The fees quoted in this schedule apply to services ordinarily rendered by American Stock Transfer & Trust Company, LLC (“AST”) as Depositary and are subject to adjustment based on final review of documents, or when AST is called upon to undertake unusual duties or responsibilities, or as changes in law, procedures, or the cost of doing business demand. Out-of-pocket expenses include, but are not limited to, 1099’s (calculations, production, print, mail, and IRS reporting), cost basis calculations and reporting, and regulatory mailings.
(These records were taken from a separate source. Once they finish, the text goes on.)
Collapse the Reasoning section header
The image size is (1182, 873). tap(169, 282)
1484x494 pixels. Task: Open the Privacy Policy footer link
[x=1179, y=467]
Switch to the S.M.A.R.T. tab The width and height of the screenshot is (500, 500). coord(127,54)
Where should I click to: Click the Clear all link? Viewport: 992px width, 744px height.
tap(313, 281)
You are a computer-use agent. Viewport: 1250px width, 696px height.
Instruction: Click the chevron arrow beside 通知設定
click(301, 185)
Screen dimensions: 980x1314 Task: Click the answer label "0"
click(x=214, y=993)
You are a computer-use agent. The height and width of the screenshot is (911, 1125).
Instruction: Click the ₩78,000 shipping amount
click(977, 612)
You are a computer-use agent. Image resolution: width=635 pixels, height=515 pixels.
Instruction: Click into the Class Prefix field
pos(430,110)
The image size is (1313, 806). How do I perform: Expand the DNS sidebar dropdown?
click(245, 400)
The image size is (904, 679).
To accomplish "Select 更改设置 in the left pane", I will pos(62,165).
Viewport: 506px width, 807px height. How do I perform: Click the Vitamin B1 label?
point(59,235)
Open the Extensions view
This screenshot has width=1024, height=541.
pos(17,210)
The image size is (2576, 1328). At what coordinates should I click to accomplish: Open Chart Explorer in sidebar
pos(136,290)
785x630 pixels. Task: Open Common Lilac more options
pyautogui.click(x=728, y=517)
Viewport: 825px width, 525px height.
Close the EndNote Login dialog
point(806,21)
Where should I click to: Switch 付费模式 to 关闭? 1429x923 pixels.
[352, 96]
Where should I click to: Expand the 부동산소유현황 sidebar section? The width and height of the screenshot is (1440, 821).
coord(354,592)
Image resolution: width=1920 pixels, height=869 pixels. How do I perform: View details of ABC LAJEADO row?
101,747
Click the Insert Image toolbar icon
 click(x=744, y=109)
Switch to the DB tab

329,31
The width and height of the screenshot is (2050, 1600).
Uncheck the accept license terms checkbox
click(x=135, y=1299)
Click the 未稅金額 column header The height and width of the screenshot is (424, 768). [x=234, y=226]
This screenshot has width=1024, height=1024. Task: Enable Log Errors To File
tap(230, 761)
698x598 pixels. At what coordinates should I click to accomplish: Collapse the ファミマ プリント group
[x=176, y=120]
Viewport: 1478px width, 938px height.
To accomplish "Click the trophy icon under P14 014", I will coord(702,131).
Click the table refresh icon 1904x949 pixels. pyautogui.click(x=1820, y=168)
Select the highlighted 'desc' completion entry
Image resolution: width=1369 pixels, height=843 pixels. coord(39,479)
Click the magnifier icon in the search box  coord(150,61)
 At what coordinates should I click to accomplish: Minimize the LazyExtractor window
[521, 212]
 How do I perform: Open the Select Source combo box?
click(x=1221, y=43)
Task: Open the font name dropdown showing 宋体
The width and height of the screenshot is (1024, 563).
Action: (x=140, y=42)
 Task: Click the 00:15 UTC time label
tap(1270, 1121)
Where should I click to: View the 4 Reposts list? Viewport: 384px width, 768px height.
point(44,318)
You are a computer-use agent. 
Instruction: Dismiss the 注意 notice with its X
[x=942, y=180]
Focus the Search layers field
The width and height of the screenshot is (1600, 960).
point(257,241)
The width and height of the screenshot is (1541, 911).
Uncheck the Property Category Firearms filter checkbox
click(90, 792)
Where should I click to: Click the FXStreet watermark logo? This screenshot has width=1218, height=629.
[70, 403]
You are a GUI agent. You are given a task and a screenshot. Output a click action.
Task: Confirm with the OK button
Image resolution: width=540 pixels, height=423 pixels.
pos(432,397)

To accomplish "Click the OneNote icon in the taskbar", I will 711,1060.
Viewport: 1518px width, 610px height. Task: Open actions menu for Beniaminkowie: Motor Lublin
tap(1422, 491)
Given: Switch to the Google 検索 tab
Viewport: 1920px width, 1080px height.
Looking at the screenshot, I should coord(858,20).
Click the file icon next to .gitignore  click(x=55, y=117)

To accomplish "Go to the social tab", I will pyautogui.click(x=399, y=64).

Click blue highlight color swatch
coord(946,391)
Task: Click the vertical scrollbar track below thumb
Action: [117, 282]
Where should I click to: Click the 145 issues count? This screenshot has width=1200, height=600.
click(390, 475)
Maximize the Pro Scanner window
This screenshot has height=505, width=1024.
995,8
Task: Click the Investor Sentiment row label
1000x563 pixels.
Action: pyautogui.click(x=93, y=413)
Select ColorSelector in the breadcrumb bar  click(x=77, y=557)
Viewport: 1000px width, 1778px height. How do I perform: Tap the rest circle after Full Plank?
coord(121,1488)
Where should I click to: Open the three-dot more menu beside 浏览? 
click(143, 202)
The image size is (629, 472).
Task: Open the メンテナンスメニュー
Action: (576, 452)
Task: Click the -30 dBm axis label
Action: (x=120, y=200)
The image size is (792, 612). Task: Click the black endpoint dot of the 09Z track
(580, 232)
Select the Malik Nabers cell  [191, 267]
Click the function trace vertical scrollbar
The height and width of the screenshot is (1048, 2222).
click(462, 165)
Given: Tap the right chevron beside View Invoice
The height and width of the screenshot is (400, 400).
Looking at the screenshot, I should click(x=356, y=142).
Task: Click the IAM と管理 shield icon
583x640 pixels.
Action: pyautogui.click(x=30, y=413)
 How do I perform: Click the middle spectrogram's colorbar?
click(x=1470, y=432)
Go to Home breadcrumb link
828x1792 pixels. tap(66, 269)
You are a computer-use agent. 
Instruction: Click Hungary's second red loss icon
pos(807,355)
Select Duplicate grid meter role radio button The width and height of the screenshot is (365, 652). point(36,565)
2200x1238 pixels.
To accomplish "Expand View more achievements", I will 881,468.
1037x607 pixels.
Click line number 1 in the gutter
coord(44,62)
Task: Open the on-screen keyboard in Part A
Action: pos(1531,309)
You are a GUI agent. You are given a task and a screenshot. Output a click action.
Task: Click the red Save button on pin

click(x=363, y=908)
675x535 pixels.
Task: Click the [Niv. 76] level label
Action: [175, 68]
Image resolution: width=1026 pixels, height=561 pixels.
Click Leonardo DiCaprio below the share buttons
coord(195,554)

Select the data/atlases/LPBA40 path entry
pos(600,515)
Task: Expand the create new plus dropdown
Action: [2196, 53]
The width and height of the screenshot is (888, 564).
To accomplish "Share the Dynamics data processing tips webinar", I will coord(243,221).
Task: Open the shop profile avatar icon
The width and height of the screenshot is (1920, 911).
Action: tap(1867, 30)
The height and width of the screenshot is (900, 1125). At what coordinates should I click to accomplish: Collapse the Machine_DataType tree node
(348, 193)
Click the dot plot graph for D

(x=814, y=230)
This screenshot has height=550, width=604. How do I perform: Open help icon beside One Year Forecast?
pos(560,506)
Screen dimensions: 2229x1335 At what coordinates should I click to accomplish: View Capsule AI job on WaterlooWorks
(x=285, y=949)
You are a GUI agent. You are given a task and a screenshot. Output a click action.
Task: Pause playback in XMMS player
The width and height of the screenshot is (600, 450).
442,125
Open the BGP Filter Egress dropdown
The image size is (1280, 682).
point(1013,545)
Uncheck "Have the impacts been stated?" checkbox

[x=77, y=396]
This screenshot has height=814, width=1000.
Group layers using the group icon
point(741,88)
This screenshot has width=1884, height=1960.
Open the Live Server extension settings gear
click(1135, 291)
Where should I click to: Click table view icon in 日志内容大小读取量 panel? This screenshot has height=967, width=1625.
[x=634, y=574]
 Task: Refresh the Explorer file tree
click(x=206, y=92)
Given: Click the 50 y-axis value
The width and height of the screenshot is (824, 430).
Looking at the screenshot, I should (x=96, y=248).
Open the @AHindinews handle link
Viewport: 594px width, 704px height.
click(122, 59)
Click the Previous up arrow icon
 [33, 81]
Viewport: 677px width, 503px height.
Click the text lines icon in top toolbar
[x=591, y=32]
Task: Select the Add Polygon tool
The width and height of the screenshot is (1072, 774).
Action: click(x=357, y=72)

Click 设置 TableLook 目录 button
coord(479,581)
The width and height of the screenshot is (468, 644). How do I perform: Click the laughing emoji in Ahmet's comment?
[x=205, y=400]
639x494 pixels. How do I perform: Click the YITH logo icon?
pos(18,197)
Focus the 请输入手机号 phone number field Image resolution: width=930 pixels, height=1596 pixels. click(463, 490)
Furthermore, the fees quoted in this schedule are based upon information provided to AST and are subject to change upon modification or supplementation of such information resulting in the provision of additional services by AST. Services in addition to and not contemplated in this Agreement, including, but not limited to, document amendments and revisions, calculations, notices and reports, legal fees and unanticipated transaction costs (including charges for wire transfers, checks, internal transfers and securities transactions) will be billed as extraordinary expenses.